▸ **Текст для чтения**:
- - -
Для того чтобы стряхнуть с себя власть партноменклатуры, государственному аппарату нужно было немного — не давать этим придуркам своих отчетов, отчитываться только перед своими прямыми руководителями. Не имея данных, к которым можно прицепиться, партаппарат становился беспомощным. Но как ты не дашь партаппаратчикам свой отчет, если они люди Сталина — вождя страны? Ведь это получается, что ты перед Сталиным не хочешь отчитываться.
И если бы Сталин ушел из ЦК и остался только Председателем Совмина, то тогда руководителям-хозяйственникам сам бог велел послать партноменклатуру к черту и не отчитываться перед ней — экономить бумагу. Вождя-то в ЦК уже нет, там 10 штук каких-то секретарей, и только. Что эти секретари сделают человеку, назначенному на должность с согласия Сталина (Предсовмина)? Попробуют интриговать? А они понимают что-нибудь в деле, в котором собрались интриговать, т. е. обвинять в плохой работе? Ведь наговорят глупостей, и Сталин их самих выбросит из ЦК.
- - -
▸ **Исходные данные**:
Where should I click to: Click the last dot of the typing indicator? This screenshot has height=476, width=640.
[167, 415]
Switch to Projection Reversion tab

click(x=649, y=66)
- - -
▸ **Задание**: Определите, соответствуют ли тексту для чтения утверждения (a), (b) и (c): (a) без данных, к которым можно прицепиться, партаппарат становился беспомощным; (b) после ухода Сталина в ЦК осталось бы двадцать секретарей; (c) если бы секретари стали интриговать, Сталин выбросил бы из ЦК их самих. Для каждого утверждения ответьте «да» или «нет» и точно процитируйте решающие слова текста. Приведенные данные не имеют отношения к тексту для чтения.

▸ **Образец решения**:
(a) Да: «Не имея данных, к которым можно прицепиться, партаппарат становился беспомощным».
(b) Нет: «там 10 штук каких-то секретарей, и только».
(c) Да: «Ведь наговорят глупостей, и Сталин их самих выбросит из ЦК».